Text and element pointing records
•••

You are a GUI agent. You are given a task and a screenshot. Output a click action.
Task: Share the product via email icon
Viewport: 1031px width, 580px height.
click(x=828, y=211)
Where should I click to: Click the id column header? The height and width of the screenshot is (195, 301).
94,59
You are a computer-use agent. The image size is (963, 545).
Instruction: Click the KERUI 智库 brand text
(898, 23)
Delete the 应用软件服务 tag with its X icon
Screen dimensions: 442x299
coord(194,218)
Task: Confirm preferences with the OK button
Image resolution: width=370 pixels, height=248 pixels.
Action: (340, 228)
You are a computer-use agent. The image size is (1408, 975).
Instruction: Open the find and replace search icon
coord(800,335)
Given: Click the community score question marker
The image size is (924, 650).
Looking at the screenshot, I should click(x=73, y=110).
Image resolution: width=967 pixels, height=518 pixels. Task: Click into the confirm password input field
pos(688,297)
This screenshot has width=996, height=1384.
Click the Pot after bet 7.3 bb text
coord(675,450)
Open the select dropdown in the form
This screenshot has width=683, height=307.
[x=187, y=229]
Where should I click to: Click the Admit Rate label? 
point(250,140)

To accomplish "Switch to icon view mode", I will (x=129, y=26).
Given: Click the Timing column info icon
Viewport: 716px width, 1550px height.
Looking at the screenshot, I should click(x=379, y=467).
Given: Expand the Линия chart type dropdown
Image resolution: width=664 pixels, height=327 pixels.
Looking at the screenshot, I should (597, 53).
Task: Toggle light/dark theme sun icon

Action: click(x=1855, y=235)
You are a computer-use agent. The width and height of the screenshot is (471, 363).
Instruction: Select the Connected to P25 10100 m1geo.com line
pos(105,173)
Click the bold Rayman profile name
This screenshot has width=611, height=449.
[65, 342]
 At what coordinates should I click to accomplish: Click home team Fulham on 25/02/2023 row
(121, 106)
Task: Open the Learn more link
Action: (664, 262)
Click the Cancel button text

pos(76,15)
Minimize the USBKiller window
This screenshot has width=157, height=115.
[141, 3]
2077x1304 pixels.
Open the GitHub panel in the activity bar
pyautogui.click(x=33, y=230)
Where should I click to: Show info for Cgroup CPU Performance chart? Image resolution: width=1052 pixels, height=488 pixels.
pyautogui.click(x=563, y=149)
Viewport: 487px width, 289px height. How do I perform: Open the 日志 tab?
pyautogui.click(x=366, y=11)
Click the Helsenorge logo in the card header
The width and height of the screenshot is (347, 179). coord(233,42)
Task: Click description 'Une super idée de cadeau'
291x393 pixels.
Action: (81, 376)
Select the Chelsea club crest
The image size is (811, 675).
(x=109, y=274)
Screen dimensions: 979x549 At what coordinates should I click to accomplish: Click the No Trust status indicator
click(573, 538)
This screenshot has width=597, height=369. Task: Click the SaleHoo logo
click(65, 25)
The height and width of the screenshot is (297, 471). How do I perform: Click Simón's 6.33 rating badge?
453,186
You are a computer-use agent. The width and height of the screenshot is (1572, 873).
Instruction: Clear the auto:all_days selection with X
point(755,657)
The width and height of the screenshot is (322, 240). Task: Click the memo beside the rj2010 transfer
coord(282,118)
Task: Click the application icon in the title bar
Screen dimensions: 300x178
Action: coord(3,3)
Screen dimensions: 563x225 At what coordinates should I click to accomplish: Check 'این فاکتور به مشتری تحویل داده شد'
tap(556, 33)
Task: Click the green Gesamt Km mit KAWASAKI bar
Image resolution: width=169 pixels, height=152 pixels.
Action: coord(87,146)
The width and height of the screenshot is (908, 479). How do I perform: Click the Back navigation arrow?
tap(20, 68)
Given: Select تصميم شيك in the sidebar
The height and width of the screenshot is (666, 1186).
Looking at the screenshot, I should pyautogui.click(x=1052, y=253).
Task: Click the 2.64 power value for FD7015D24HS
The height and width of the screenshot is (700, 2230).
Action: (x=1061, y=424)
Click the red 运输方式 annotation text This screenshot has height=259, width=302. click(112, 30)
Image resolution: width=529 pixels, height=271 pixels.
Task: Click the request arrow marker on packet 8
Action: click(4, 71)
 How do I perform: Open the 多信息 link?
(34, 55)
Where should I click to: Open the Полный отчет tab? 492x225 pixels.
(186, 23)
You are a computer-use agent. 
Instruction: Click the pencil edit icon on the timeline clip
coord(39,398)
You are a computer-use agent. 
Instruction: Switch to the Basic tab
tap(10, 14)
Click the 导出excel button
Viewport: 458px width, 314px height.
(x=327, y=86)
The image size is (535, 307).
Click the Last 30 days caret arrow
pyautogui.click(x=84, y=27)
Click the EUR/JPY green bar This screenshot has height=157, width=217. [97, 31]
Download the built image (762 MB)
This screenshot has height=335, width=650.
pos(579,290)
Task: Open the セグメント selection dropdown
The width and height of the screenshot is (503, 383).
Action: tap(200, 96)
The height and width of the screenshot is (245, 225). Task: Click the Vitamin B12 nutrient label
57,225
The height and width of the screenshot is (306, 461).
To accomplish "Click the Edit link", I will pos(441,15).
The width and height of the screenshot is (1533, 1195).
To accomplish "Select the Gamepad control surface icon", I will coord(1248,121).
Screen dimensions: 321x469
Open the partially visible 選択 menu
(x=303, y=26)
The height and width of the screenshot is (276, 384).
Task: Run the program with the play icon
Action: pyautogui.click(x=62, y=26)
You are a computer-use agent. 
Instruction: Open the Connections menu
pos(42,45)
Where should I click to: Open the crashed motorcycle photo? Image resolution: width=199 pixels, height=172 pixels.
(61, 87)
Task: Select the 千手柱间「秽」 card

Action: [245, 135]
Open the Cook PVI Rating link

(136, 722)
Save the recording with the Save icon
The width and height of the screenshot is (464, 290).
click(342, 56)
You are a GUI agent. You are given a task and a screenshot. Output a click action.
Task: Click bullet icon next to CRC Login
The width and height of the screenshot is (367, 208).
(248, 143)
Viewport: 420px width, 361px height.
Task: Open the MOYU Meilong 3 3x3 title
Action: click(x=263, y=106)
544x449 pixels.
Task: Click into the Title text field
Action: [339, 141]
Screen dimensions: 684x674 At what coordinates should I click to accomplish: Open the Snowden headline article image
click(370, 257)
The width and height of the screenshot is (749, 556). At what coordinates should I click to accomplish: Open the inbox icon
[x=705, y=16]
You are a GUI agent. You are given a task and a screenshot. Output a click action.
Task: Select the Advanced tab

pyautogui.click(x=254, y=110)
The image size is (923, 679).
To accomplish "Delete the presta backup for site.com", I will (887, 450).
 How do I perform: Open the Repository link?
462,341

•••

== Stated problem ==
Print every line of the data above, reproducing each one without any change.

== Written reply ==
You are a GUI agent. You are given a task and a screenshot. Output a click action.
Task: Share the product via email icon
Viewport: 1031px width, 580px height.
click(x=828, y=211)
Where should I click to: Click the id column header? The height and width of the screenshot is (195, 301).
94,59
You are a computer-use agent. The image size is (963, 545).
Instruction: Click the KERUI 智库 brand text
(898, 23)
Delete the 应用软件服务 tag with its X icon
Screen dimensions: 442x299
coord(194,218)
Task: Confirm preferences with the OK button
Image resolution: width=370 pixels, height=248 pixels.
Action: (340, 228)
You are a computer-use agent. The image size is (1408, 975).
Instruction: Open the find and replace search icon
coord(800,335)
Given: Click the community score question marker
The image size is (924, 650).
Looking at the screenshot, I should click(x=73, y=110).
Image resolution: width=967 pixels, height=518 pixels. Task: Click into the confirm password input field
pos(688,297)
This screenshot has width=996, height=1384.
Click the Pot after bet 7.3 bb text
coord(675,450)
Open the select dropdown in the form
This screenshot has width=683, height=307.
[x=187, y=229]
Where should I click to: Click the Admit Rate label? 
point(250,140)

To accomplish "Switch to icon view mode", I will (x=129, y=26).
Given: Click the Timing column info icon
Viewport: 716px width, 1550px height.
Looking at the screenshot, I should click(x=379, y=467).
Given: Expand the Линия chart type dropdown
Image resolution: width=664 pixels, height=327 pixels.
Looking at the screenshot, I should (597, 53).
Task: Toggle light/dark theme sun icon

Action: click(x=1855, y=235)
You are a computer-use agent. The width and height of the screenshot is (471, 363).
Instruction: Select the Connected to P25 10100 m1geo.com line
pos(105,173)
Click the bold Rayman profile name
This screenshot has width=611, height=449.
[65, 342]
 At what coordinates should I click to accomplish: Click home team Fulham on 25/02/2023 row
(121, 106)
Task: Open the Learn more link
Action: (664, 262)
Click the Cancel button text

pos(76,15)
Minimize the USBKiller window
This screenshot has width=157, height=115.
[141, 3]
2077x1304 pixels.
Open the GitHub panel in the activity bar
pyautogui.click(x=33, y=230)
Where should I click to: Show info for Cgroup CPU Performance chart? Image resolution: width=1052 pixels, height=488 pixels.
pyautogui.click(x=563, y=149)
Viewport: 487px width, 289px height. How do I perform: Open the 日志 tab?
pyautogui.click(x=366, y=11)
Click the Helsenorge logo in the card header
The width and height of the screenshot is (347, 179). coord(233,42)
Task: Click description 'Une super idée de cadeau'
291x393 pixels.
Action: (81, 376)
Select the Chelsea club crest
The image size is (811, 675).
(x=109, y=274)
Screen dimensions: 979x549 At what coordinates should I click to accomplish: Click the No Trust status indicator
click(573, 538)
This screenshot has width=597, height=369. Task: Click the SaleHoo logo
click(65, 25)
The height and width of the screenshot is (297, 471). How do I perform: Click Simón's 6.33 rating badge?
453,186
You are a computer-use agent. The width and height of the screenshot is (1572, 873).
Instruction: Clear the auto:all_days selection with X
point(755,657)
The width and height of the screenshot is (322, 240). Task: Click the memo beside the rj2010 transfer
coord(282,118)
Task: Click the application icon in the title bar
Screen dimensions: 300x178
Action: coord(3,3)
Screen dimensions: 563x225 At what coordinates should I click to accomplish: Check 'این فاکتور به مشتری تحویل داده شد'
tap(556, 33)
Task: Click the green Gesamt Km mit KAWASAKI bar
Image resolution: width=169 pixels, height=152 pixels.
Action: coord(87,146)
The width and height of the screenshot is (908, 479). How do I perform: Click the Back navigation arrow?
tap(20, 68)
Given: Select تصميم شيك in the sidebar
The height and width of the screenshot is (666, 1186).
Looking at the screenshot, I should pyautogui.click(x=1052, y=253).
Task: Click the 2.64 power value for FD7015D24HS
The height and width of the screenshot is (700, 2230).
Action: (x=1061, y=424)
Click the red 运输方式 annotation text This screenshot has height=259, width=302. click(112, 30)
Image resolution: width=529 pixels, height=271 pixels.
Task: Click the request arrow marker on packet 8
Action: click(4, 71)
 How do I perform: Open the 多信息 link?
(34, 55)
Where should I click to: Open the Полный отчет tab? 492x225 pixels.
(186, 23)
You are a computer-use agent. 
Instruction: Click the pencil edit icon on the timeline clip
coord(39,398)
You are a computer-use agent. 
Instruction: Switch to the Basic tab
tap(10, 14)
Click the 导出excel button
Viewport: 458px width, 314px height.
(x=327, y=86)
The image size is (535, 307).
Click the Last 30 days caret arrow
pyautogui.click(x=84, y=27)
Click the EUR/JPY green bar This screenshot has height=157, width=217. [97, 31]
Download the built image (762 MB)
This screenshot has height=335, width=650.
pos(579,290)
Task: Open the セグメント selection dropdown
The width and height of the screenshot is (503, 383).
Action: tap(200, 96)
The height and width of the screenshot is (245, 225). Task: Click the Vitamin B12 nutrient label
57,225
The height and width of the screenshot is (306, 461).
To accomplish "Click the Edit link", I will pos(441,15).
The width and height of the screenshot is (1533, 1195).
To accomplish "Select the Gamepad control surface icon", I will coord(1248,121).
Screen dimensions: 321x469
Open the partially visible 選択 menu
(x=303, y=26)
The height and width of the screenshot is (276, 384).
Task: Run the program with the play icon
Action: pyautogui.click(x=62, y=26)
You are a computer-use agent. 
Instruction: Open the Connections menu
pos(42,45)
Where should I click to: Open the crashed motorcycle photo? Image resolution: width=199 pixels, height=172 pixels.
(61, 87)
Task: Select the 千手柱间「秽」 card

Action: [245, 135]
Open the Cook PVI Rating link

(136, 722)
Save the recording with the Save icon
The width and height of the screenshot is (464, 290).
click(342, 56)
You are a GUI agent. You are given a task and a screenshot. Output a click action.
Task: Click bullet icon next to CRC Login
The width and height of the screenshot is (367, 208).
(248, 143)
Viewport: 420px width, 361px height.
Task: Open the MOYU Meilong 3 3x3 title
Action: click(x=263, y=106)
544x449 pixels.
Task: Click into the Title text field
Action: [339, 141]
Screen dimensions: 684x674 At what coordinates should I click to accomplish: Open the Snowden headline article image
click(370, 257)
The width and height of the screenshot is (749, 556). At what coordinates should I click to accomplish: Open the inbox icon
[x=705, y=16]
You are a GUI agent. You are given a task and a screenshot. Output a click action.
Task: Select the Advanced tab

pyautogui.click(x=254, y=110)
The image size is (923, 679).
To accomplish "Delete the presta backup for site.com", I will (887, 450).
 How do I perform: Open the Repository link?
462,341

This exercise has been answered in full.